The checklist includes detailed sections on accountability, training, financial incentives, voting transparency, decarbonisation commitments, exclusion policies and engagement programmes.

The full checklist can be viewed here.

Engagement practices

In ESG Clarity‘s latest issue of the digital magazine, ShareAction also shared thoughts on best practice when it comes specifically to engagement and stewardship.

“Good engagement is the exception rather than the rule,” said Simon Rawson, director of corporate engagement at ShareAction.

“What we see when we look at investor policies and practices through our asset manager rankings, or when we look at investor voting practices in our proxy voting analysis, is the vast majority of the world’s biggest asset managers are asleep at the wheel on climate change, but also across a much broader range of ESG topics that are now front and centre for most ultimate
owners of capital.”

For the magazine feature, Square Mile Investment and Consulting shared three examples of best engagement practice: EdenTree, Baillie Gifford and Federated Hermes.

The EdenTree responsible investment (RI) team, which works closely with the fund managers, has the ability to veto a stock if a company does not stand up to scrutiny. Alongside company research, the RI team’s members are responsible for voting and engagement with companies, Square Mile said.

If the team identifies potential issues in the initial screens, it will work with those companies to improve, and, once invested, its members will maintain an ongoing dialogue with companies, working with them through any controversies or unexpected events that may occur, and ensuring they maintain high standards.

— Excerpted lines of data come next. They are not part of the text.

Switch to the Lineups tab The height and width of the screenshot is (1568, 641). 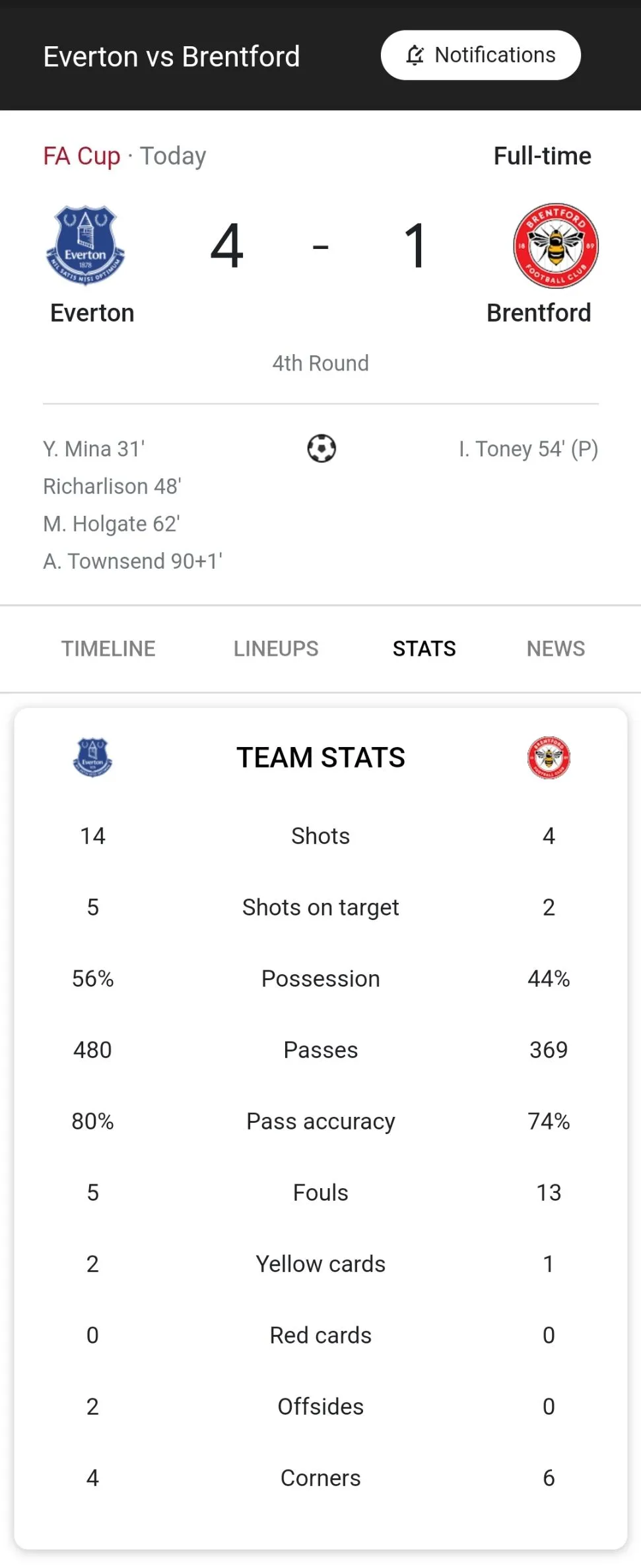[x=276, y=649]
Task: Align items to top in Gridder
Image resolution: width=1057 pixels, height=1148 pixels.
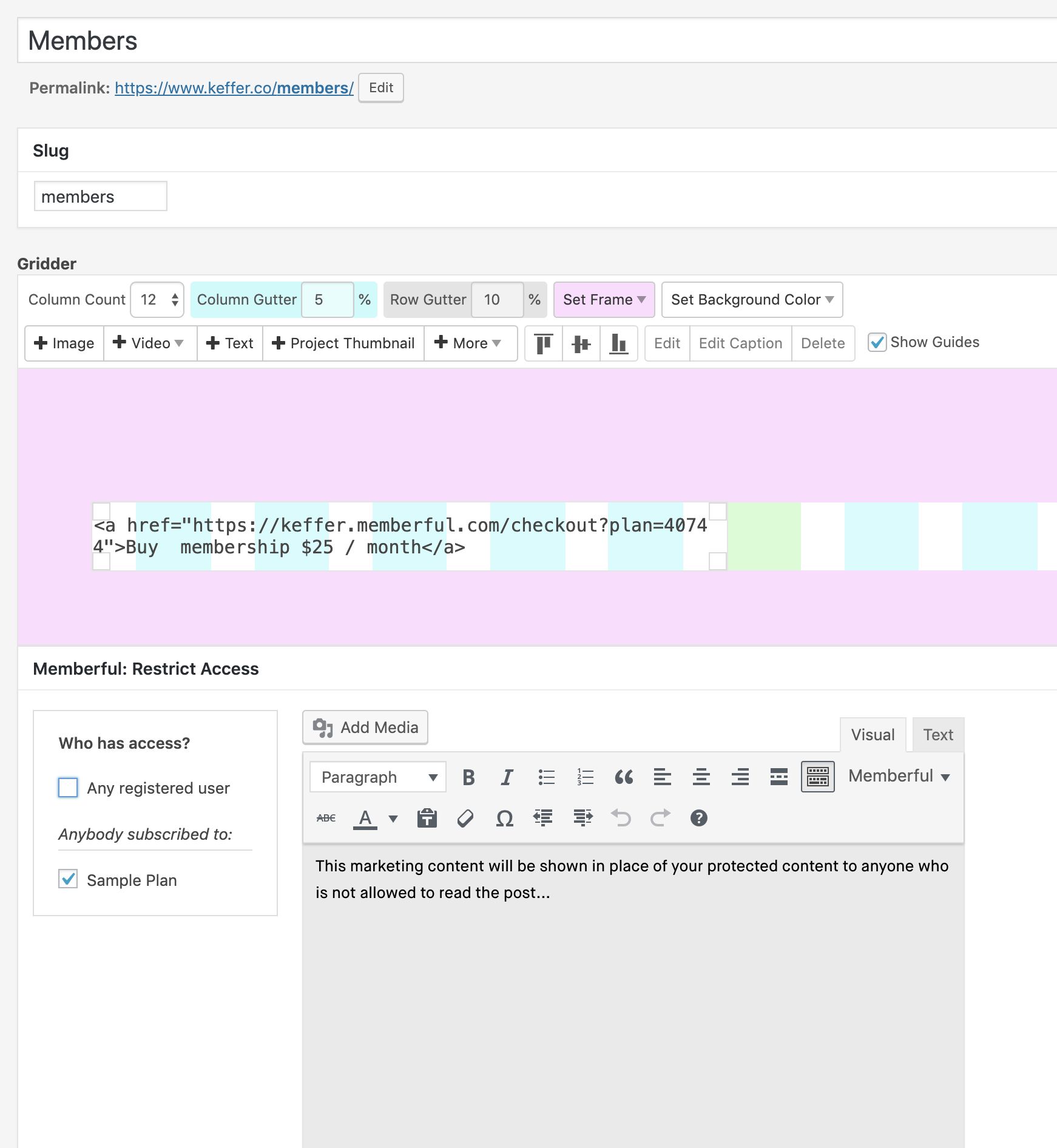Action: pos(544,343)
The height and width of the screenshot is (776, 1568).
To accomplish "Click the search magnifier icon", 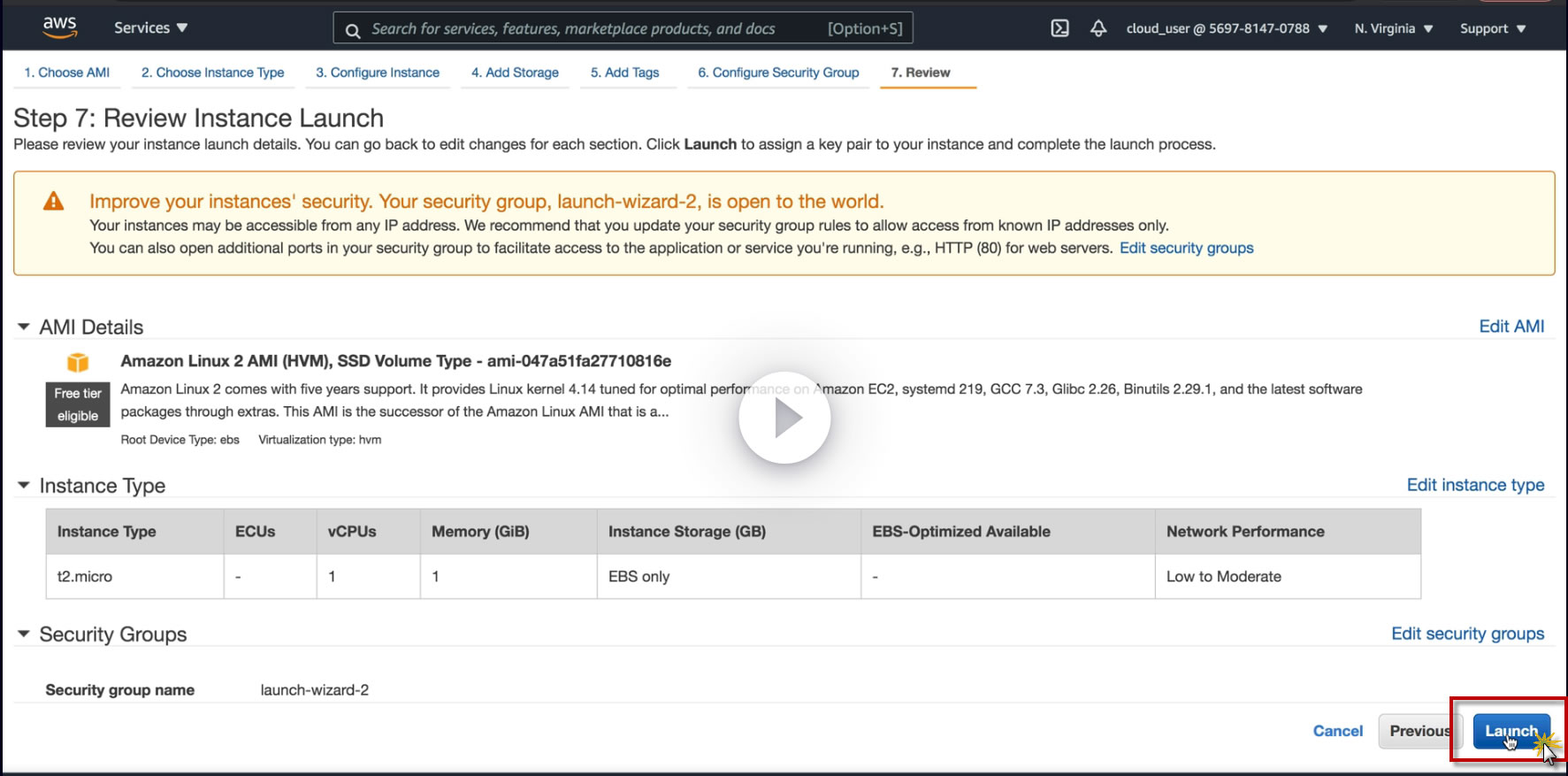I will click(353, 30).
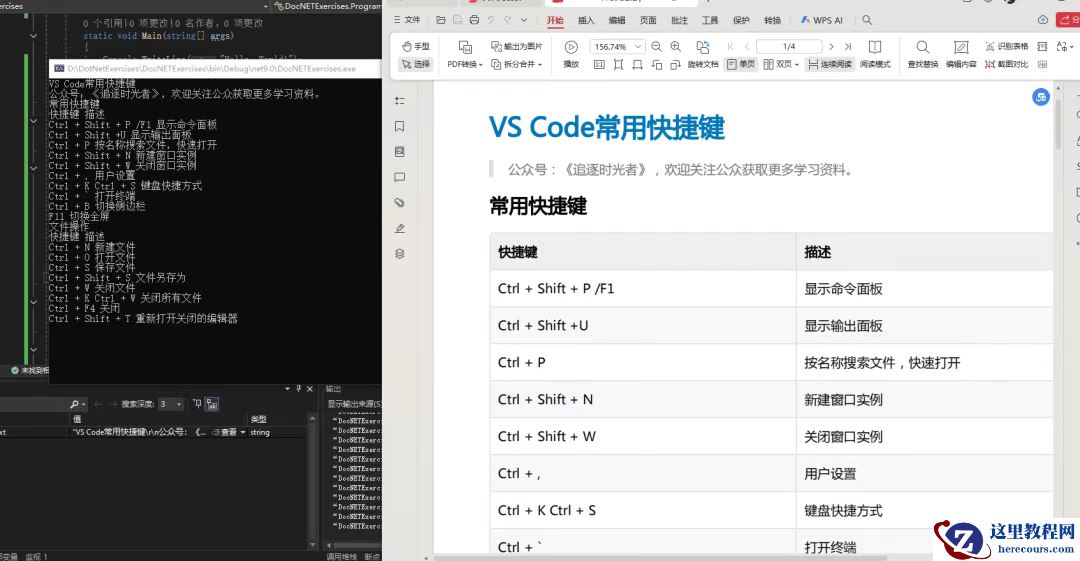Enable 手型 hand tool mode

coord(415,47)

The RI team also places a great deal of emphasis on what it refers to as ‘thematic engagement’ to identify issues. It then works across a sector and often in collaboration with other groups to ameliorate or eliminate an issue. The results of these engagements are published on an annual basis in the group’s Responsible Investment activity report.

The RI team also drives EdenTree’s thought leadership, which involves producing detailed overviews of sectors, value chains and individual issues that may arise, such as the group’s thoughts on palm oil or sugar.

Baillie Gifford managers deem ongoing engagement with companies as critical to assess and report on how a company has delivered on its financial and impact objectives. They undertake a proprietary ‘positive chain’ assessment for each stock, with the purpose of assigning clear outcomes and milestones for ongoing monitoring purposes. A good level of detail on this can be found in the fund’s annual impact report.

This approach is termed ‘inclusions-based’, for the fund does not use any formal exclusions screening. As an output of the process, Baillie Gifford aggregates the product impact for each company and links it to the United Nation’s Sustainable Development Goals.

Federated Hermes has established an enviable track record of bringing about successful corporate change. Its co-ordinated approach through the EOS initiative is well documented and providing evidence is key to its process. It is also vocal and has published several impressive case studies that show how successful stewardship not only results in
social improvements but in stronger financial performance.